▶ _Problem details_:
I need an exact copy of the lines from the one containing "Task: Click the" through the end of the records, without any pictures.

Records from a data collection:
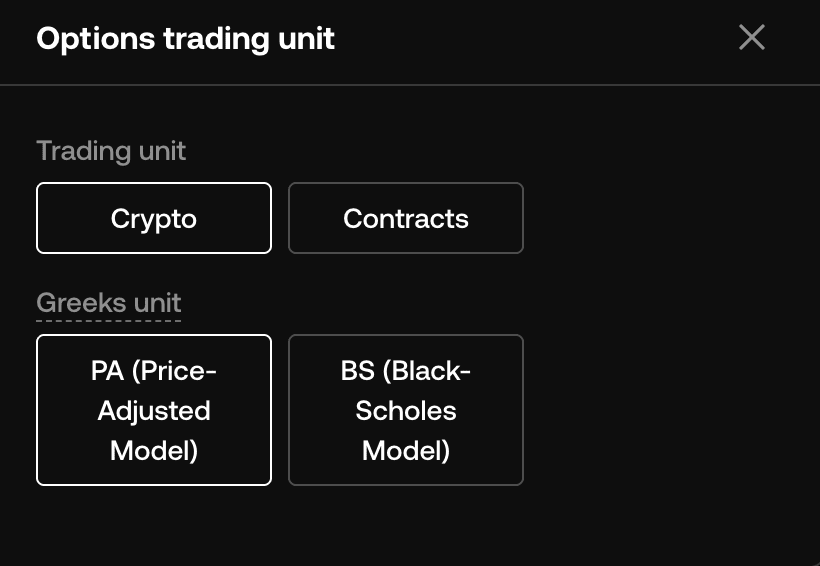
Task: Set the Greeks unit to Price-Adjusted
Action: point(154,410)
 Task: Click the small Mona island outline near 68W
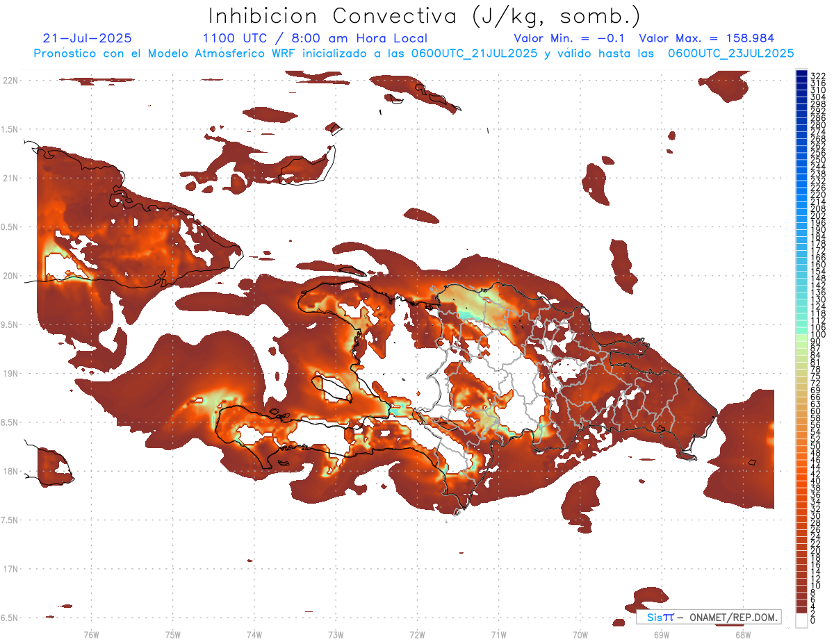pyautogui.click(x=750, y=461)
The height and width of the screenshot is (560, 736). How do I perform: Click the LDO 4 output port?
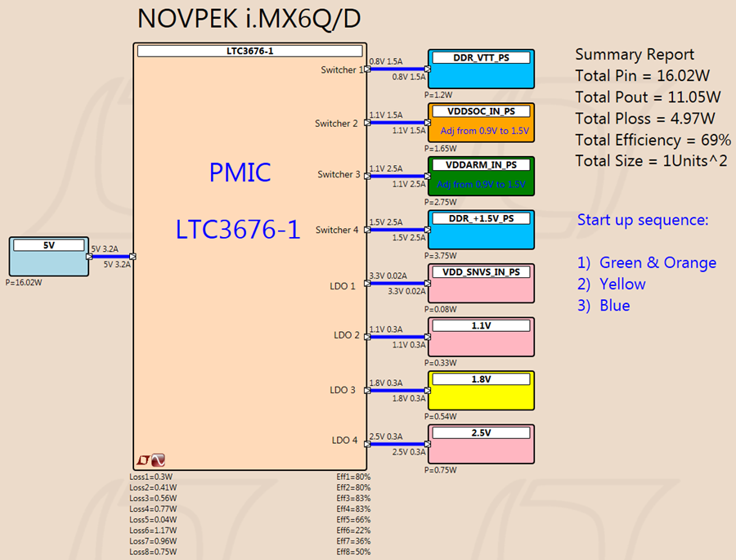coord(367,444)
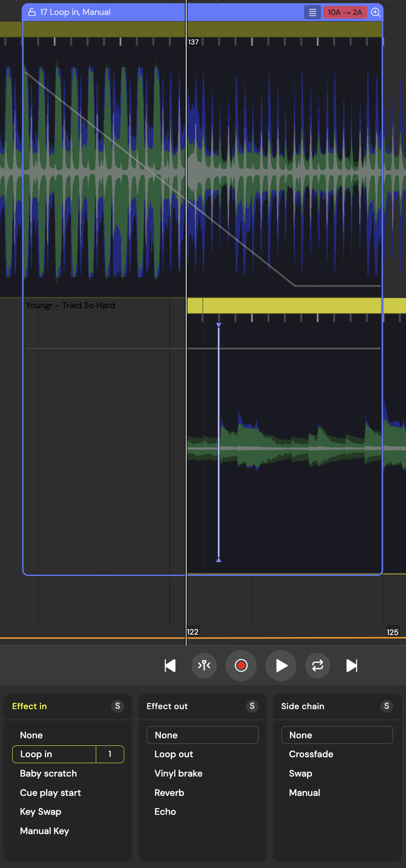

▶ _Reply_:
 Task: Click the small Mona island outline near 68W
pyautogui.click(x=750, y=461)
The height and width of the screenshot is (560, 736). How do I perform: Click the LDO 4 output port?
coord(367,444)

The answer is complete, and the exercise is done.